▶ WHAT IS EXPECTED
Convert the records below into a Markdown table with the columns Row and Line, numbering each line in order and skipping any blank lines.

-*-*-

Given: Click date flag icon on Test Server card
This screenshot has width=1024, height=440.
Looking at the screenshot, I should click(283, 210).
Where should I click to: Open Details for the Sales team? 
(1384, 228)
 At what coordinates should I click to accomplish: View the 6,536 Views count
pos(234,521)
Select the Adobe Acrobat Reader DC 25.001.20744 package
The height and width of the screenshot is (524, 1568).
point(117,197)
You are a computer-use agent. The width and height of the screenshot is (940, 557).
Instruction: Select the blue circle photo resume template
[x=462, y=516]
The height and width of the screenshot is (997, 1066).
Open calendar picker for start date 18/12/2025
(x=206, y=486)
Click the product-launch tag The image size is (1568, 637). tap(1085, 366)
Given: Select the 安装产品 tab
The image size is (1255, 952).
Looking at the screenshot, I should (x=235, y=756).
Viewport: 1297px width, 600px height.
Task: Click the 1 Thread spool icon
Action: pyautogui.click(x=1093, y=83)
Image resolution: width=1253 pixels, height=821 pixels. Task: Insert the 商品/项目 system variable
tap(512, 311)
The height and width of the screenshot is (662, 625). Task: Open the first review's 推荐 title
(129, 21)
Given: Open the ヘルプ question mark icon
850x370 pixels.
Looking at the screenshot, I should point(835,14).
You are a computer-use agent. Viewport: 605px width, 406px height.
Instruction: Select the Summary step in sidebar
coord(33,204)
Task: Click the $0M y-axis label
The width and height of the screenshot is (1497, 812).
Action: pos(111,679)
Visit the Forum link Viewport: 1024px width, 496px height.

-*-*-

▶ COMPLETE RESPONSE
| Row | Line |
|---|---|
| 1 | Given: Click date flag icon on Test Server card |
| 2 | This screenshot has width=1024, height=440. |
| 3 | Looking at the screenshot, I should click(283, 210). |
| 4 | Where should I click to: Open Details for the Sales team?  |
| 5 | (1384, 228) |
| 6 |  At what coordinates should I click to accomplish: View the 6,536 Views count |
| 7 | pos(234,521) |
| 8 | Select the Adobe Acrobat Reader DC 25.001.20744 package |
| 9 | The height and width of the screenshot is (524, 1568). |
| 10 | point(117,197) |
| 11 | You are a computer-use agent. The width and height of the screenshot is (940, 557). |
| 12 | Instruction: Select the blue circle photo resume template |
| 13 | [x=462, y=516] |
| 14 | The height and width of the screenshot is (997, 1066). |
| 15 | Open calendar picker for start date 18/12/2025 |
| 16 | (x=206, y=486) |
| 17 | Click the product-launch tag The image size is (1568, 637). tap(1085, 366) |
| 18 | Given: Select the 安装产品 tab |
| 19 | The image size is (1255, 952). |
| 20 | Looking at the screenshot, I should (x=235, y=756). |
| 21 | Viewport: 1297px width, 600px height. |
| 22 | Task: Click the 1 Thread spool icon |
| 23 | Action: pyautogui.click(x=1093, y=83) |
| 24 | Image resolution: width=1253 pixels, height=821 pixels. Task: Insert the 商品/项目 system variable |
| 25 | tap(512, 311) |
| 26 | The height and width of the screenshot is (662, 625). Task: Open the first review's 推荐 title |
| 27 | (129, 21) |
| 28 | Given: Open the ヘルプ question mark icon |
| 29 | 850x370 pixels. |
| 30 | Looking at the screenshot, I should point(835,14). |
| 31 | You are a computer-use agent. Viewport: 605px width, 406px height. |
| 32 | Instruction: Select the Summary step in sidebar |
| 33 | coord(33,204) |
| 34 | Task: Click the $0M y-axis label |
| 35 | The width and height of the screenshot is (1497, 812). |
| 36 | Action: pos(111,679) |
| 37 | Visit the Forum link Viewport: 1024px width, 496px height. |